I immediately got "hijacked." "When they do the endoscopy, will they discover that pancreatic cancer his been causing my similar symptoms"? I asked myself. 

I told myself that I have been tested so much that such a thing would have been discovered. Then I talked to Emily on the phone. "He was probably eating and losing weight. You are not eating much and you are throwing up." Oh. I wanted to pull the curtain back and ask him, "Hey, were you eating when this happened?"

Then I talked to Jeanne. "Haven't you had enough problems without picking more up from other people? You don't have pancreatic cancer." Oh, right.

Today I did the more sensible thing, which is, instead of just asking around, I talked to my nurse. We were on the phone talking about scheduling the endoscopy, and I told her my thought pattern and asked if she thought I might have pancreatic or some other cancer.

No, she said. She told me what I had told myself, that I have been tested and scanned and nothing like that has shown up. 

It's hard when you're in that infusion room next to someone who talks loudly about his or her symptoms. Next time maybe I should bring an iPod. 

Tuesday, June 2, 2009

How do you spell 'Can't get off the couch'?

Inertia.

Its heavy hand pressed me down on my couch this afternoon. I had my cell phone in one hand and the house phone in the other hand, waiting for the world to somehow rouse me. I had given Katie the newspaper I was reading because it contained a story of interest to us. We had been talking about whether dogs always wag their tails involuntarily or if sometimes they can will themselves to "smile" by wagging. Today's New York Times had a related story headlined, "In that Tucked Tail, Real Pangs of Regret?" It was the opposite emotion, but it raised a similar question about how much control animals have over the signs they give. Katie took the paper into the kitchen, and I thought about getting up to take a walk.

But I couldn't get motivated. I called Katie, who was just one room away, but she didn't hear me. Then I sunk pretty low: I called her on her cell phone. She didn't pick up, but soon after she came back in.

"I have a bad case of inertia," I said. "Hey, that's a good SAT word. I-N-E-R-T-I-A." I then gave her a definition, using my current state as an example.

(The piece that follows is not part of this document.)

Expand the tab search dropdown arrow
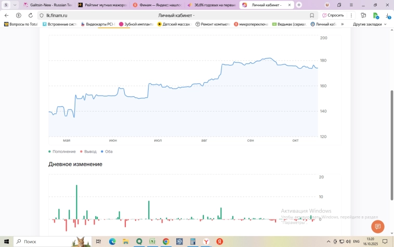This screenshot has width=394, height=247. 15,5

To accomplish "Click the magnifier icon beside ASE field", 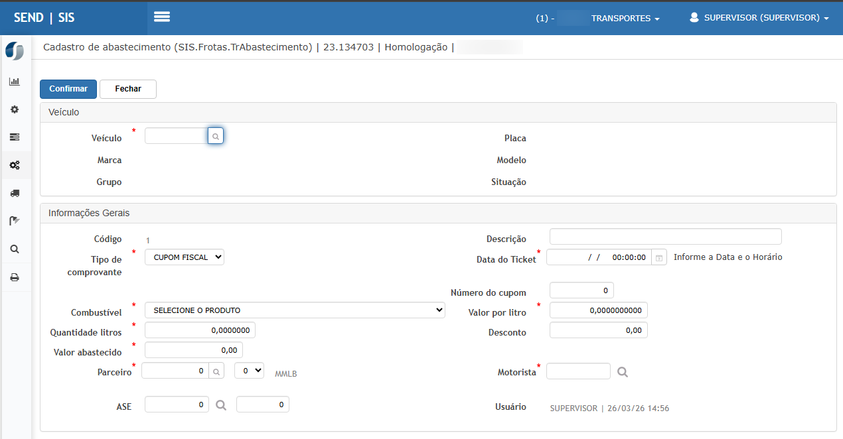I will (221, 405).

I guess I had good reason. Yesterday Joe drove me to my clinic appointment, where the bright spot was that my platelets were 21 -- out of the teens. My hematocrit, however, had dropped to 27. I told Melissa I could feel that it was dropping. She said not to worry, that it was OK and I'd probably get blood in the next visit or two. Meanwhile I'm in that limbo where I feel more tired, but my hematocrit is not low enough for a transfusion (they transfuse at 25 to 24).

I slept at Diane's last night because Joe had to leave to get back for his job as an umpire. My friend Chip picked me up Newton this morning and drove me home. I guess the back-and-forth probably added to my fatigue.

I did end up getting the platelets yesterday. My nurse in the transfusion room couldn't get the IV in. She poked me twice, each time jiggling the needle for what seemed like ages while trying to catch a vein. I started getting queasy and considered asking her to get another nurse, but she called for help on her own. The other nurse came and got the IV right in.

Nurse number 1 said, "Sorry, I haven't missed an IV all day." Then, speaking of Nurse number 2, who had left, she said, "I'll have to buy her a Starbucks." I almost said, "How about buying ME a Starbucks?" But I didn't see the point. She said she thought I was dehydrated, making my veins flat instead of plump. This earned me a liter of fluids and another hour at the clinic.

Anyway, today I did finally get up and do the mile around the lake. I was walking so slowly that during the time the dog was on the leash, I felt bad for her. I let her off when we met up with a friendly golden retriever who shared his tennis ball and ran in and out of the water with Maddie. So she got her exercise and I got mine, although mine was a bit of a struggle.